Last year, Washington spent $53 billion on homeland security -- and $60 billion on corporate welfare. Clearly our priorities are misplaced, and it's time to change that.
Corporate welfare comes in many flavors. The biggest such program -- farm subsidies -- is disguised as a measure to help "the little guy." The 2002 farm bill (misleadingly sold to Americans as the "Farm Security Act") will cost taxpayers $180 billion over 10 years. But little of that money actually goes to the traditional family farmer.
Two-thirds of farm subsidies go to the top 10 percent of subsidy recipients. That means tens of millions of dollars for big agribusinesses and millions more for such "gentlemen farmers" as basketball star Scottie Pippen, newscaster Sam Donaldson and television mogul Ted Turner.
At least 12 Fortune 500 companies also have pocketed farm subsidies in recent years, including John Hancock and Caterpillar. In addition, federal money funds critical programs such as barn restoration and paying farmers not to grow certain crops.
Even when farm subsidies actually do go to family farms, the money is often superfluous. The typical farm household reports a net worth of more than $500,000 and probably doesn't need much help from Uncle Sam. Besides, if Congress really wanted to guarantee every farmer a set income, say $35,000 a year, it could do so for "only" $4 billion. Instead, it spends far more than that, with most of that simply wasteful corporate welfare.
Another place Washington could trim the welfare spending is the "Advanced Technology Program."
Congress created this program in the 1980s to supposedly "bridge the gap between the research lab and the marketplace." In a country known for its innovations (the BlackBerry and the iPod, to name just two recent examples), it's not clear why the government should be involved in this process. After all, when a company does research, it generally plans to bring the product it develops to market. That's the sole reason private companies spend $150 billion each year on R & D.
Still, the program lives on, handing out more than $150 million per year to companies including IBM, General Electric, General Motors, 3M and Motorola. And while that seems like a small amount when compared with the billions Washington squanders elsewhere (the federal government can't account for $24.5 billion it spent last year -- it knows the money was spent, but doesn't know where it went or what it bought), killing this program would be a start.
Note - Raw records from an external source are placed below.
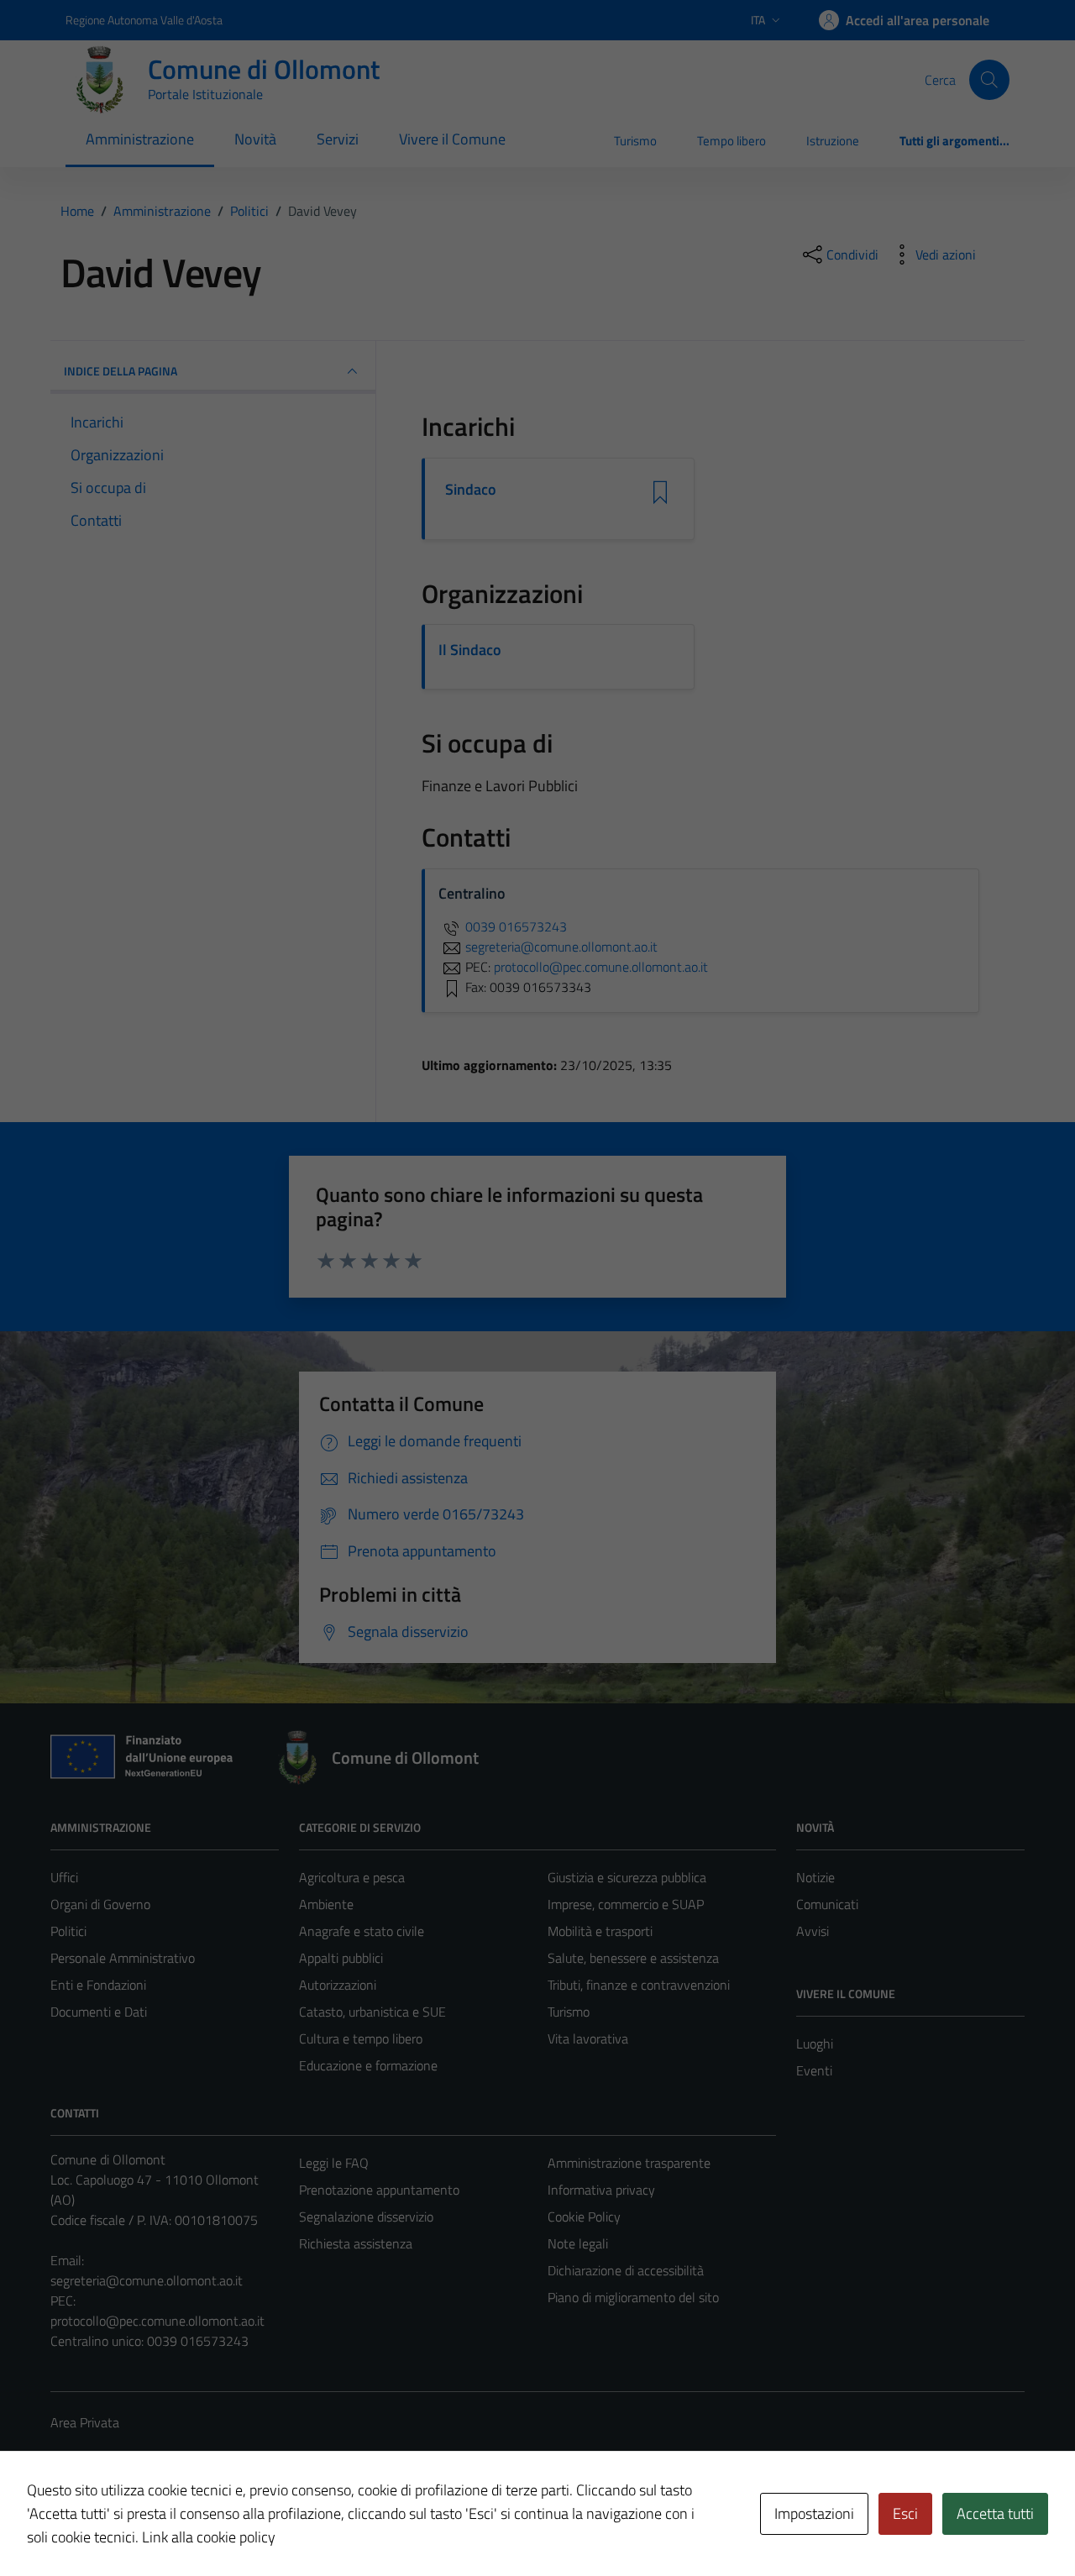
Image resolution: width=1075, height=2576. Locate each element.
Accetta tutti (995, 2513)
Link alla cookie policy (208, 2537)
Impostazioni (814, 2513)
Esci (905, 2513)
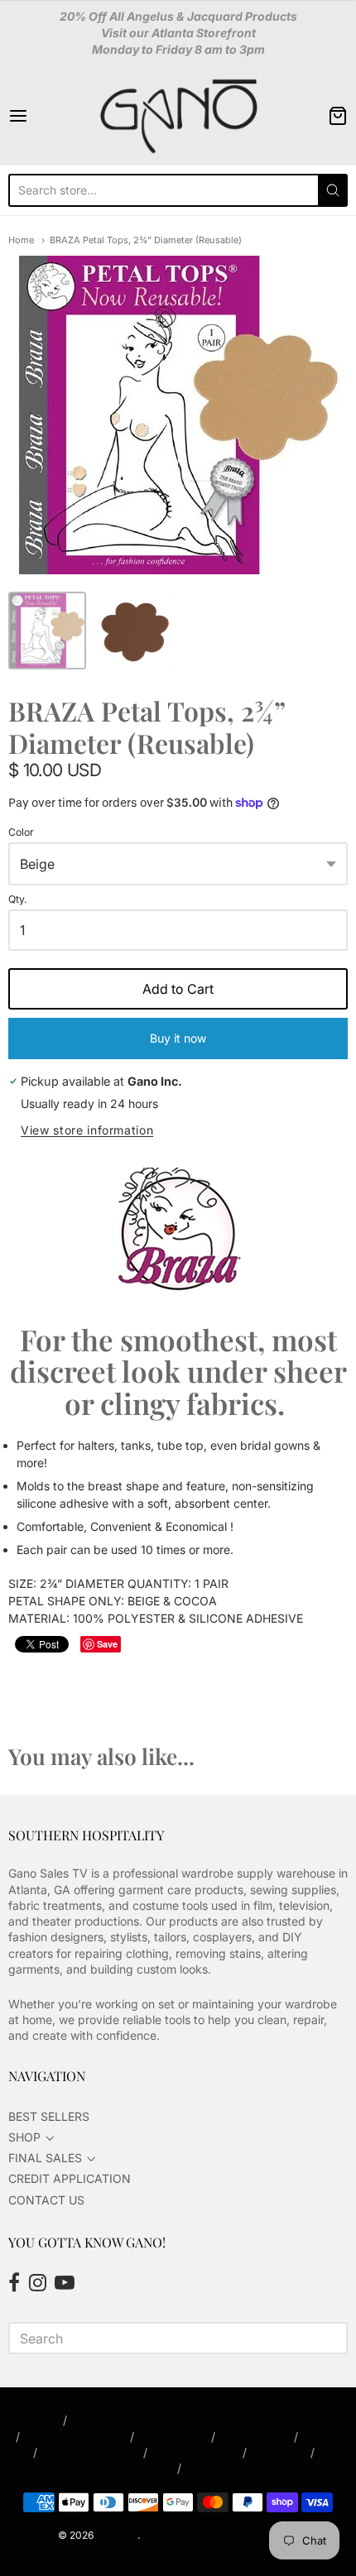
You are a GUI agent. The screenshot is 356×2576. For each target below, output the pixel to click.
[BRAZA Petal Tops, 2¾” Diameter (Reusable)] (47, 630)
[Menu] (42, 116)
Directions (173, 2437)
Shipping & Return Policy (99, 2468)
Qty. (17, 899)
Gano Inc (116, 2535)
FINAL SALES (45, 2158)
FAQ (321, 2437)
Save (107, 1644)
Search (32, 2420)
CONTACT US (46, 2200)
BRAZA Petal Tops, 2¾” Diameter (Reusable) (146, 240)
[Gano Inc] (178, 115)
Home (21, 240)
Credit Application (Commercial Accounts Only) (206, 2420)
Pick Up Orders (90, 2452)
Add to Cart (178, 989)
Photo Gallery (195, 2452)
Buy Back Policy (74, 2437)
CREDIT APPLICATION (69, 2178)
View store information (87, 1130)
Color (21, 832)
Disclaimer (254, 2437)
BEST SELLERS (48, 2116)
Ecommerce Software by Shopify (219, 2535)
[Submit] (333, 190)
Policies (278, 2452)
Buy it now (178, 1038)
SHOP (24, 2137)
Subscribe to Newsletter (258, 2468)
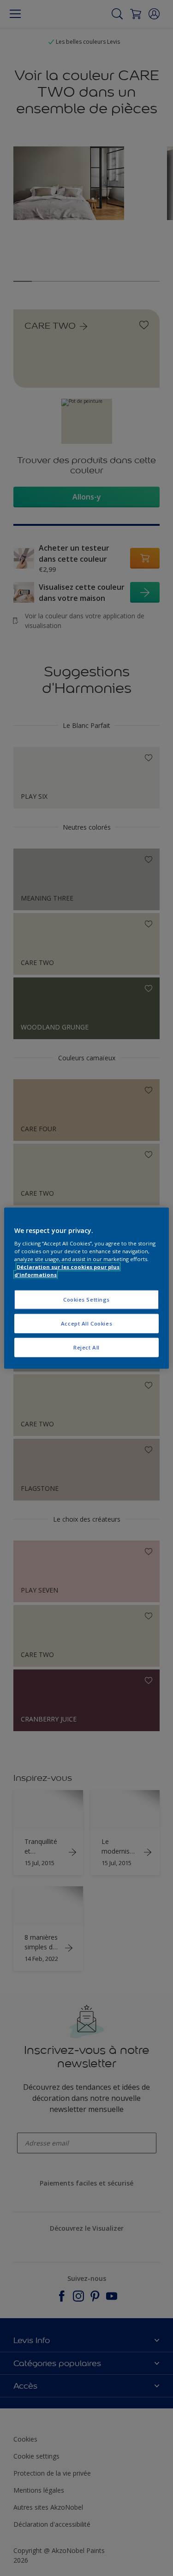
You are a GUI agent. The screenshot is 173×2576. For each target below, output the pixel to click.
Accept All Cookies (86, 1323)
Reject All (86, 1347)
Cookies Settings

Lawmakers could then move on to eliminate cotton subsidies ($264 million in 2004), peanut subsidies ($213 million in 2004), dairy subsidies ($206 million in 2004), sugar beet subsidies ($48 million in 2003), and all the rest. Then we'd be well on our way to eliminating corporate welfare.
Before they decide to spend any money, lawmakers should ask themselves whether the program they intend to spend it on would make us safer.
Remember: Every dollar wasted on corporate welfare is a dollar unavailable to protect our ports and secure our borders. It's bad enough to tolerate such subsidies in peacetime, but in a time of war it's positively immoral. Let's make sure our elected representatives know that as they decide which projects to pay for in the future.